When we meet Joanna Lindsay, Alistair Robertson and their 9 week old son Noah they are experiencing a long, uncomfortable flight from Scotland, where they live, to Australia, where Alistair was born. Baby Noah cannot be settled and by flight’s end Joanna and her fellow passengers are frazzled, though Alistair has managed to get some sleep. During the couple’s drive from Melbourne airport to Alistair’s home town Noah goes missing which sparks a police investigation, a social media backlash against Joanna and trauma for Alistair’s ex-wife and teenage daughter.
After reading three of her books I’ve learned that Helen Fitzgerald can be extraordinarily cruel to the people she creates. Not ‘sadistic serial killer makes suits of human skin after lengthy torture sessions’ kind of cruel; rather she puts them through scenarios that are entirely believable in their ordinariness and totally horrific in their psychological impact. Here it is Joanna who is put through the wringer quite literally from the book’s very beginning to its bitter end and it is done with such skill and credibility that the reader cannot help but feel as if they too have lived through the woman’s harrowing experiences. For me this kind of tale – one where I can identify with the everyday situations in which the characters find themselves and can imagine the awfulness of the consequences when things go horribly wrong after a split second’s inattention or distraction – makes for a far more satisfying reading experience than the endless stream of serial killer tomes could ever do.
The structure of this novel works well too, offering several points of view though mainly that of Joanna and Alexandra (Alistair’s ex-wife). We get parts of the story from only one perspective and others are seen from both women’s viewpoint. Then there are the segments that show us what “the public” are thinking and saying through their tweets, blog posts and Facebook updates. As well as allowing an aspect of the story to be told inventively these snippets also offer some insight into the downside of this thoroughly modern phenomenon. The ease with which public opinions are made and changed based on rumour and ill-informed supposition is depicted very cleverly here.

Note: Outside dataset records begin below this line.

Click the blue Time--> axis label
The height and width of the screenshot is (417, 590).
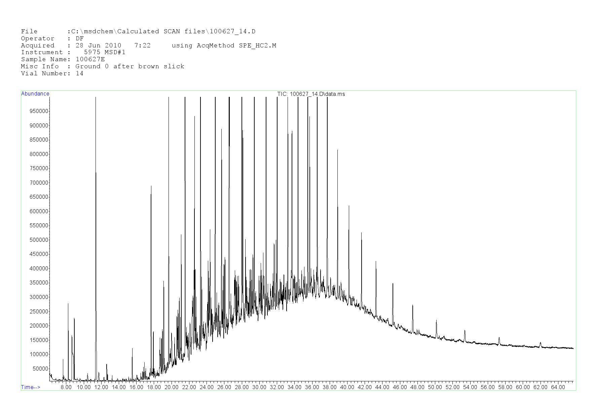tap(31, 387)
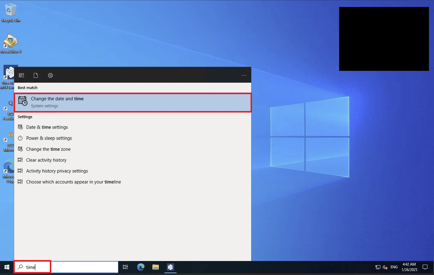Open File Explorer from the taskbar
The image size is (434, 275).
tap(155, 267)
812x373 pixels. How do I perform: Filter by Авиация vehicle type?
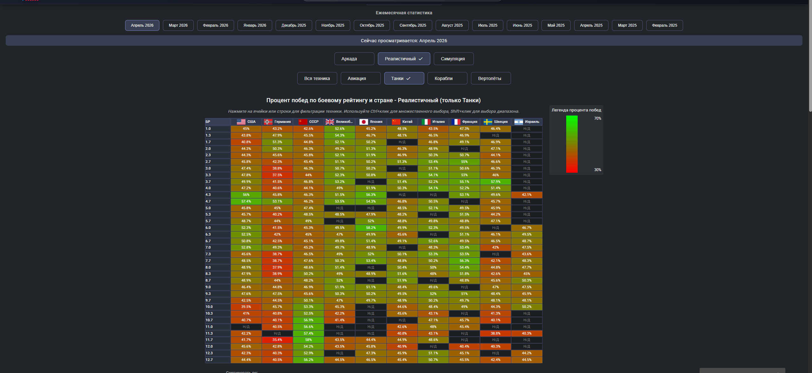pyautogui.click(x=360, y=78)
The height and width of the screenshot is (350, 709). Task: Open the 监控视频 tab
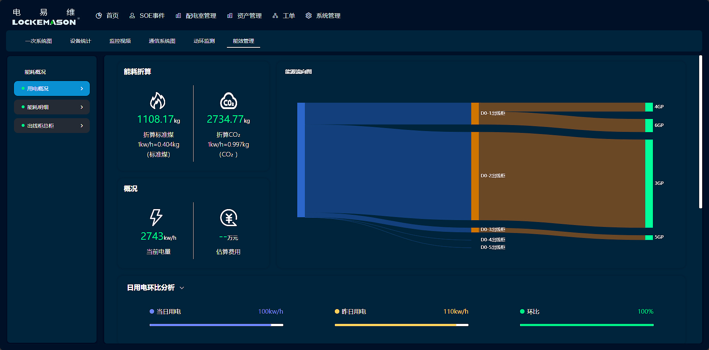point(120,41)
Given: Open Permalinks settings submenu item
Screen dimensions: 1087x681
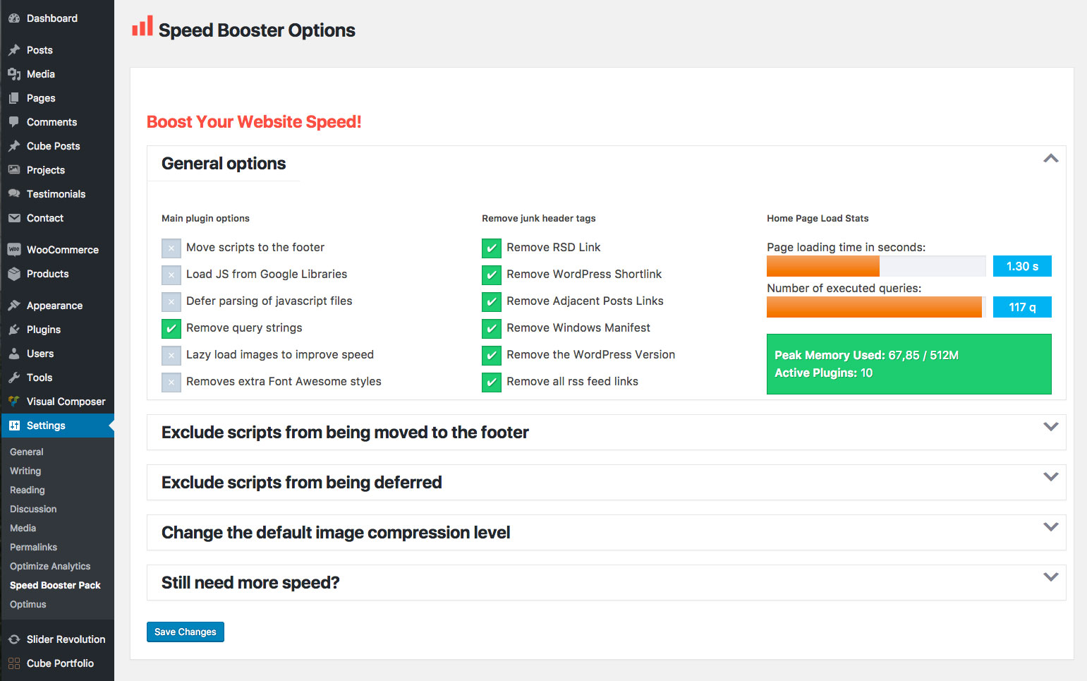Looking at the screenshot, I should coord(33,547).
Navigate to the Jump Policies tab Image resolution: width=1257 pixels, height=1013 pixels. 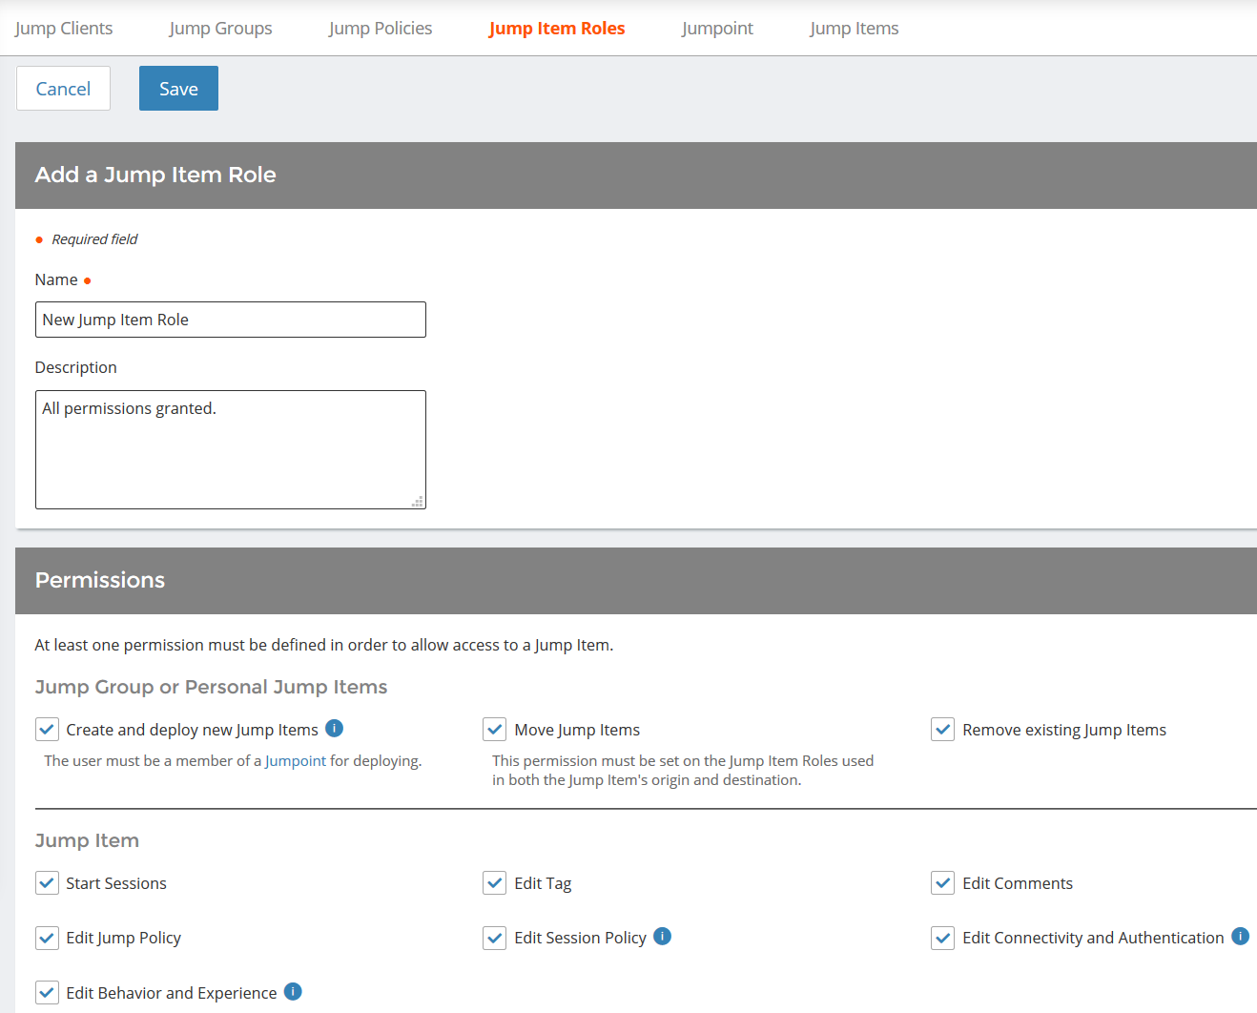pyautogui.click(x=380, y=28)
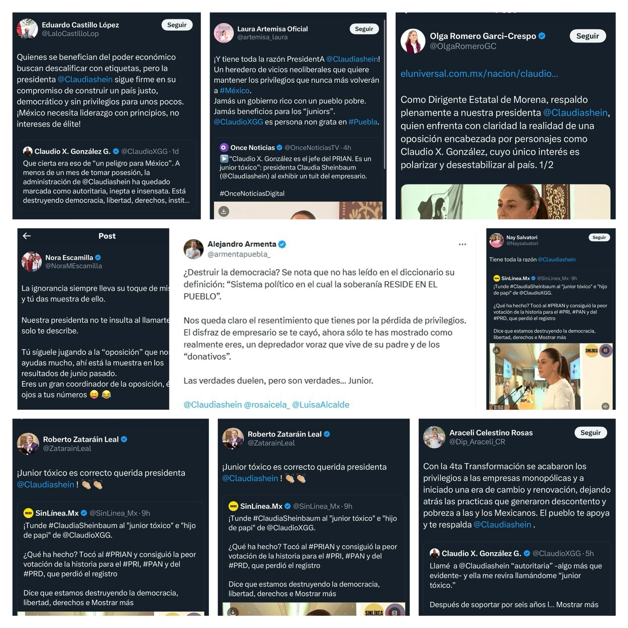Image resolution: width=628 pixels, height=628 pixels.
Task: Click Araceli Celestino Rosas's avatar
Action: pyautogui.click(x=434, y=437)
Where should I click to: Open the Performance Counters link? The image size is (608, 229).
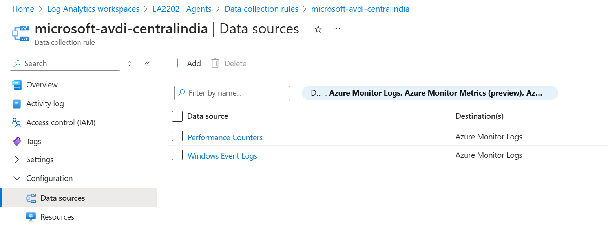tap(225, 137)
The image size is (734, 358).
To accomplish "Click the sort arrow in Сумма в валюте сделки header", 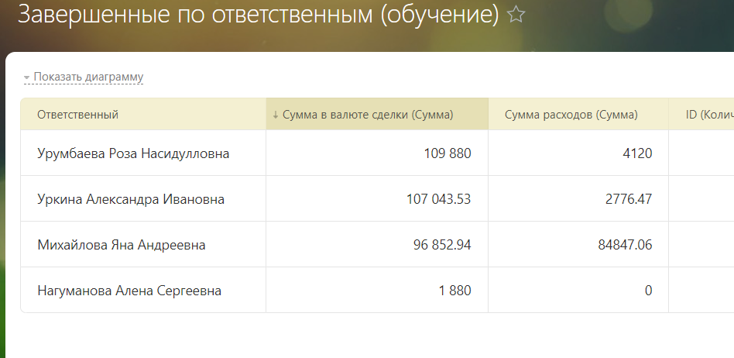I will 276,115.
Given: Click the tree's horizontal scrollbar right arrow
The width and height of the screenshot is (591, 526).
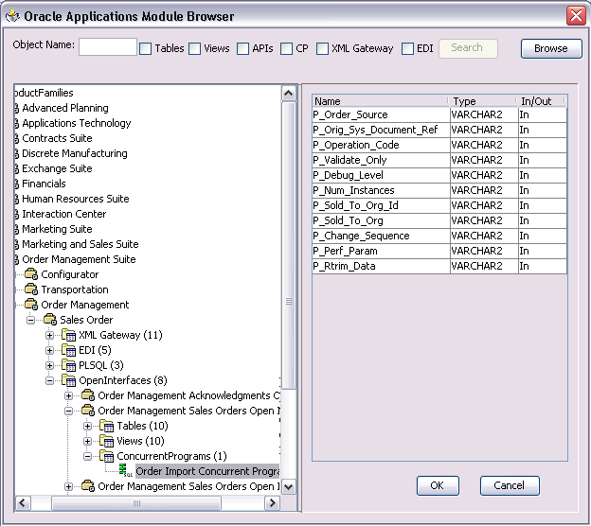Looking at the screenshot, I should [x=272, y=503].
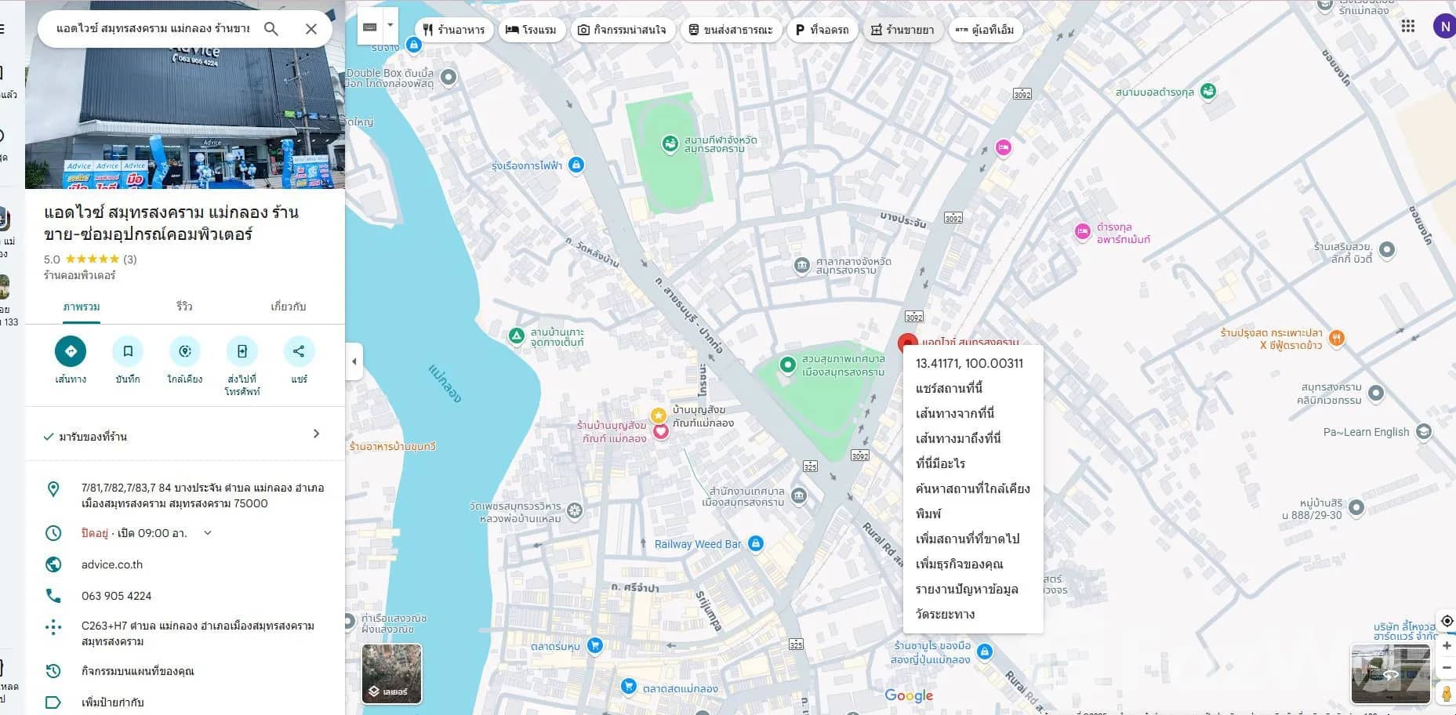
Task: Open the advice.co.th website link
Action: [112, 564]
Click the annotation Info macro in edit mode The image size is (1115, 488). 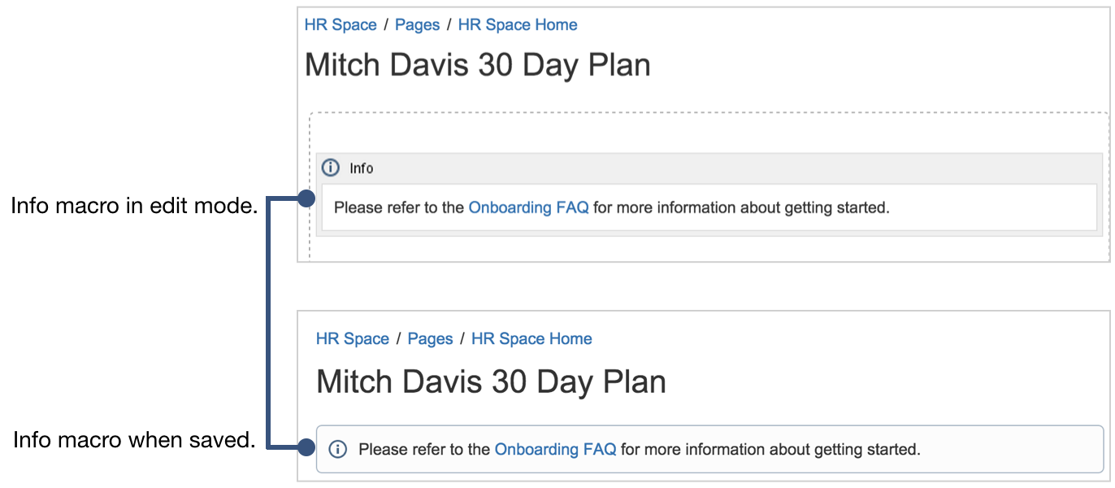(x=133, y=206)
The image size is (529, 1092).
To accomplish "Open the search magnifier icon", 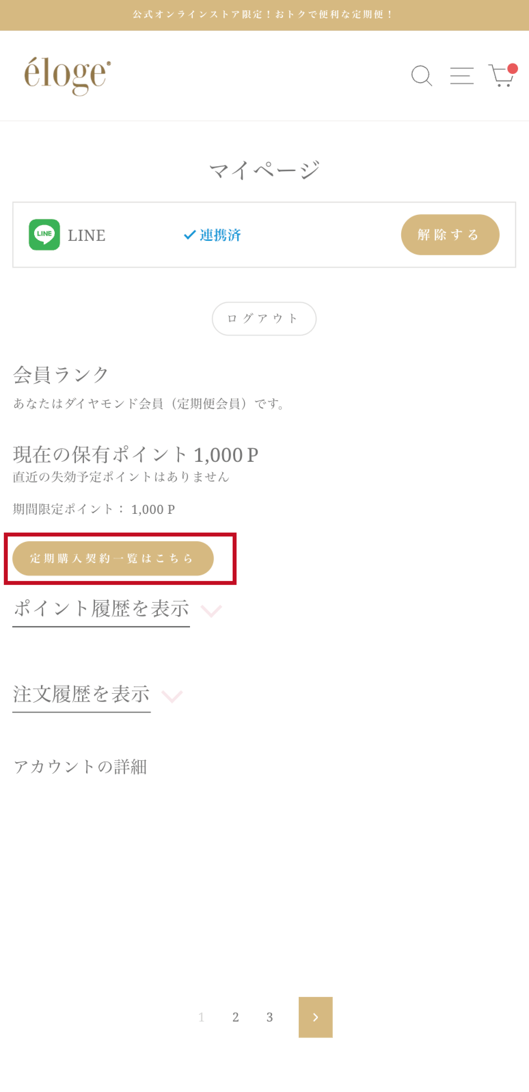I will pyautogui.click(x=421, y=76).
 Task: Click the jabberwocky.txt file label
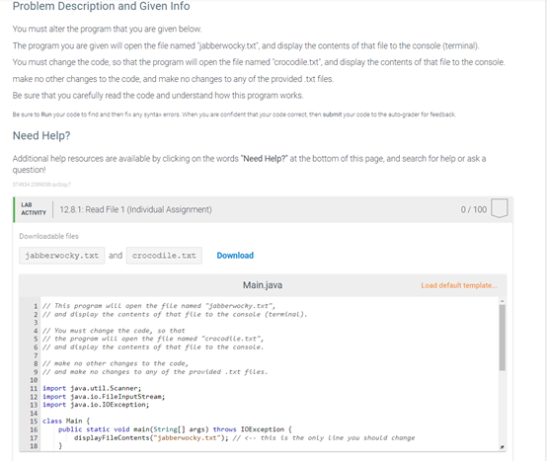click(62, 256)
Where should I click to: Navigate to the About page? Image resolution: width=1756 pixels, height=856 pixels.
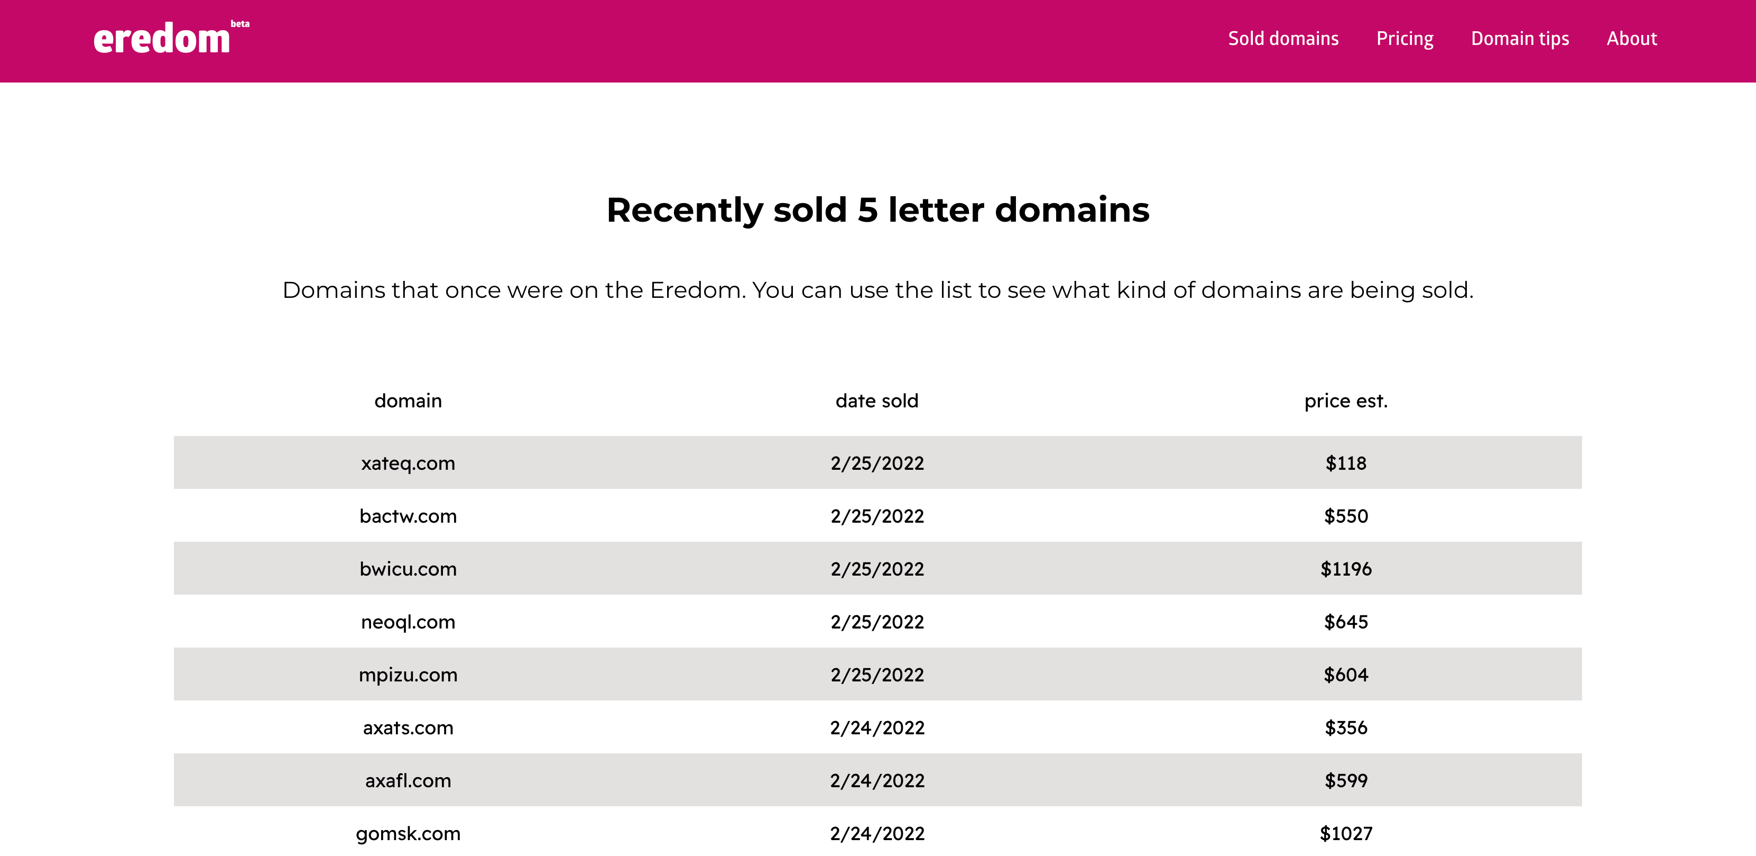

THE CRY is an intelligent, surprising and totally compelling novel which I read in a single sitting (I’m not counting the several periods during which I put it down to make a nice, calming cup of tea as I soon hurried back on each such occasion). I won’t pretend it’s an easy read – especially for any new mums – but if you fancy an above average tale of psychological suspense during which you will often ponder how you would react (or have done) in the same circumstances then I highly recommend THE CRY.
THE CRY is the 17th book I’ve read that counts towards this year’s Australian Women Writers challenge.
I’ve reviewed one other Helen Fitzgerald novel here at Fair Dinkum Crime: 2011’s THE DONOR
Publisher: Faber and Faber 
Length: 320 pages
This work by http://fairdinkumcrime.com is licensed under a Creative Commons Attribution-NonCommercial-ShareAlike 3.0 Unported License.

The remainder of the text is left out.